Canada’s The Bank of Nova Scotia (Scotiabank) will acquire 68 % in the Chilean unit of Spain’s Banco Bilbao Vizcaya Argentaria (BBVA) for approximately USD 2.2bn.
The deal values BBVA Chile to more than twice its book value and to around 20 times its earnings. The lender has CAD 29bn (USD 23bn) in total assets, 4,000 employees and 127 branches.
Upon the successful completion of the deal, Scotiabank plans to merge its own Chilean operations with BBVA Chile, thus nearly doubling its local market share to 14% and creating the third largest private lender in Chile.

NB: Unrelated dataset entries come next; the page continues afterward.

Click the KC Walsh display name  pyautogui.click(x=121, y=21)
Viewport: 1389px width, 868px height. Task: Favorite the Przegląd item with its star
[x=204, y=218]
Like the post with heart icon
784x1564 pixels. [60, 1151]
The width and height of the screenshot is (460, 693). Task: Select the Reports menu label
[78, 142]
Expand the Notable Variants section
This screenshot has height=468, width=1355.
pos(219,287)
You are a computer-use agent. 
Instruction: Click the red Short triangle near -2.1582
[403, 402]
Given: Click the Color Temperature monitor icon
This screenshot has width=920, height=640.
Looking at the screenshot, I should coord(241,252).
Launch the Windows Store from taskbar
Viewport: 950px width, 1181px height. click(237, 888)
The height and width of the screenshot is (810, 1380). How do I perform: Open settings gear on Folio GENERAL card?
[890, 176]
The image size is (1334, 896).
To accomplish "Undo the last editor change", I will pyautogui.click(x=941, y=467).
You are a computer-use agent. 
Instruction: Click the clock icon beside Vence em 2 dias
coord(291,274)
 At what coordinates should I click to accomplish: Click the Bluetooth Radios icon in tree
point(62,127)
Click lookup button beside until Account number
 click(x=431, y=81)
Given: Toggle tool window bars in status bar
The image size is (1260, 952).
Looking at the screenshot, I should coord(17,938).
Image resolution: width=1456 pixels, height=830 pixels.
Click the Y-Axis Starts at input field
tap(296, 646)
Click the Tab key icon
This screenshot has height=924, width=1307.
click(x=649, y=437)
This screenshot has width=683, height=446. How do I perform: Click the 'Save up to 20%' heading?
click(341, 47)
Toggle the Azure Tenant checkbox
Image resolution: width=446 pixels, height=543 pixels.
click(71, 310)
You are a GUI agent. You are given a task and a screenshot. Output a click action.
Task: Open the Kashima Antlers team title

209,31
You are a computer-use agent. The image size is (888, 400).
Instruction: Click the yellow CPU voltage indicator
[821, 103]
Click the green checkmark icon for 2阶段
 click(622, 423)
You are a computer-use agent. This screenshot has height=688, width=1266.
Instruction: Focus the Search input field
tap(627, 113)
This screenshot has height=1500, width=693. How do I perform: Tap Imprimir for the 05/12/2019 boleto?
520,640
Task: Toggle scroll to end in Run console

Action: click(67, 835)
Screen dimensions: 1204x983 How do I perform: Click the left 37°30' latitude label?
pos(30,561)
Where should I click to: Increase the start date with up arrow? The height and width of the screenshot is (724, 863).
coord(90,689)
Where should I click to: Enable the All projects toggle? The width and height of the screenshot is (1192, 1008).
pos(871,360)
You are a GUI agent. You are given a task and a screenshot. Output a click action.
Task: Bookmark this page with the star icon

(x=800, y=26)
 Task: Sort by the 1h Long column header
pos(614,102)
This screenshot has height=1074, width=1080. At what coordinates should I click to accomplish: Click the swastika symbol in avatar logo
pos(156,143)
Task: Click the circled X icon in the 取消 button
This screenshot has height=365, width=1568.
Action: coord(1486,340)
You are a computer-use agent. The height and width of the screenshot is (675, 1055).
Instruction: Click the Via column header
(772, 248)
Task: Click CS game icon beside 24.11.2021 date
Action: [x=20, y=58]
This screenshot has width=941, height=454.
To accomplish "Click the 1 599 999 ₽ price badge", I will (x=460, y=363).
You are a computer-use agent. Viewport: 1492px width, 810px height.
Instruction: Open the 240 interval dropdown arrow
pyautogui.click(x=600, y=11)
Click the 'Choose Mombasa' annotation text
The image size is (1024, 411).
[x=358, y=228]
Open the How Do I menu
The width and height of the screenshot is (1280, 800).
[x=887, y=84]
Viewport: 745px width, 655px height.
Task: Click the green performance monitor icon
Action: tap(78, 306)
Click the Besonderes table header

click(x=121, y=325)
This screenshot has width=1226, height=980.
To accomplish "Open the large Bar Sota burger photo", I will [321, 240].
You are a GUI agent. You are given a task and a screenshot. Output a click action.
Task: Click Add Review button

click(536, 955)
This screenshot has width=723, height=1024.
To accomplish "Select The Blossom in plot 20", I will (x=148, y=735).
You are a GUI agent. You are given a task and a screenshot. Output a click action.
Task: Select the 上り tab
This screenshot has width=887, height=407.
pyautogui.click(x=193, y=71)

The Said family, which holds 31.6% of BBVA Chile, has waived its right of first refusal to purchase the remaining shares in the lender. The family however remains committed to its investment and plans to inject up to USD 500mn in the new merged entity in order to keep 25% ownership.
According to Brian Porter, president and CEO of Scotiabank, the transaction demonstrated excellent synergy between two banks with customer-centric cultures. Ignacio Deschamps, Head of International Banking and Digital Transformation at Scotiabank, said that the deal would provide opportunities to accelerate the digital transformation of BBVA Chile.
Meanwhile, in another landmark transaction from late December, U.S. insurer UnitedHealth Group agreed to acquire 100% in Chilean peer Empresas Banmedica for USD 2.8bn.